Decision & Reasons Issued:

13th February 2024

Before

UPPER TRIBUNAL JUDGE O’CALLAGHAN

Between

I V (GEORGIA)
(ANONYMITY ORDER MADE)
Appellant
and

THE SECRETARY OF STATE FOR THE HOME DEPARTMENT
Respondent

Representation:
For the Appellant: Mr C Timpson, Counsel, instructed by Siddique Solicitors
For the Respondent: Mr C Bates, Senior Presenting Officer

Heard at Manchester Civil Justice Centre on 5 February 2024

ANONYMITY ORDER

Pursuant to rule 14 of the Tribunal Procedure (Upper Tribunal) Rules 2008, the appellant is granted anonymity.

No-one shall publish or reveal any information, including the name or address of the appellant, likely to lead members of the public to identify the appellant.

Failure to comply with this Order could amount to a contempt of court.

DECISION AND REASONS

Introduction

1. The appellant appeals with permission against a decision of the First-tier Tribunal (Judge of the First-tier Tribunal Farrelly) dismissing his international protection and human rights appeal. The decision was sent to the parties on 3 August 2023.

Anonymity

2. The Judge issued an anonymity order and no party before me requested that it be set aside. I confirm the order above.

Ground of Appeal

3. The appellant advances two grounds of appeal: (1) flawed credibility assessment, and (2) non-existent human rights (article 8 ECHR private life) assessment.

4. The appellant contends by the first ground that the Judge did not adequately consider his stated personal history, failed entirely to consider elements of the respondent’s CPIN that were favourable to him and, additionally, failed entirely to address submissions addressing the respondent’s adverse reliance upon answers given in interview secured using a translation app.

5. In granting permission to appeal by a decision dated 26 October 2023, Judge of the First-tier Tribunal Burnett reasoned:

“2. The grounds assert that the Judge erred by not addressing the submission about the reliance which could be placed upon the appellant’s answers at interview, as the respondent used Google translate as opposed to a certified translator. This is not addressed in the decision by the Judge. The Judge did place reliance upon the “various contradictions” (see paragraph 31). I consider it is arguable that there is a material error here.

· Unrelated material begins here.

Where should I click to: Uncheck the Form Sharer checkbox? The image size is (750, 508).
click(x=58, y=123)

3. Although the reasons given for the dismissal of the article 8 claim are extremely brief, I consider they are adequate and there is no error of law disclosed in the grounds of appeal in this respect.

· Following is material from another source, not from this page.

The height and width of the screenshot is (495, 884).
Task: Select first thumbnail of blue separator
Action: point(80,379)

4 However I grant permission to appeal as it is arguable that the credibility assessment was flawed.”

Decision and Reasons

6. At the outset of the hearing, Mr Bates conceded the appeal on behalf of the respondent to the extent that the decision in relation to the appellant’s asylum, humanitarian protection and human rights (articles 2 and 3) appeals be set aside. The respondent does not concede the underlying claim.

7. Mr Bates accepted that several material errors of law were identifiable in the Judge’s assessment at [35] of his decision:

“35. While I am cautious about making adverse findings in relation to plausibility given the different cultural context, I nonetheless consider that there are plausibility issues with each account. It is not apparent to me why he would have been kidnapped or what his captors sought to obtain from him. The motivation is unclear. As I understand his account he believes it was members of the party he supported who are behind this. However, I cannot divine any real reason. In his interview he said the military were behind the kidnapping of November 2019. In his substantive interview he said he feared the government.”

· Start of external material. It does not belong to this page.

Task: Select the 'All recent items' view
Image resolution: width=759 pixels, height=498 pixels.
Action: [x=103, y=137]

8. It was accepted on behalf of the respondent that when considering plausibility, the Judge failed to adequately consider the appellant’s case as presented. The appellant clearly explained the reasons for his kidnapping. Mr Bates accepted the Judge’s understanding that the appellant was unclear as to why he was kidnapped and what his captors sought to obtain from him was not rational on the face of the appellant’s claim as detailed in interview, witness statement and in oral evidence. A core assessment for the Judge was that of credibility in respect of the account provided, applying the requisite standard.

9. Additionally, though both parties relied, for different reasons, upon paragraph 4.3.3 of the respondent’s CPIN “Georgia: Political Parties and Affiliation” version 1.0 (May 2021) the Judge’s reasoning is silent in respect of the competing submissions. I detail the paragraph of the CPIN in full:

“4.3.3 New Europe published the following in February 2021:

‘The steady support that the UNM has received in every election since 2012 indicates that the party continues to have electoral support, generally at the voters’ expense, mainly from the UNM’s strong party identification, which stems from the positive changes that the UNM brought to the country from 2004 to 2006, the first two years that the party and its leader, Mikheil Saakashvili, were in power.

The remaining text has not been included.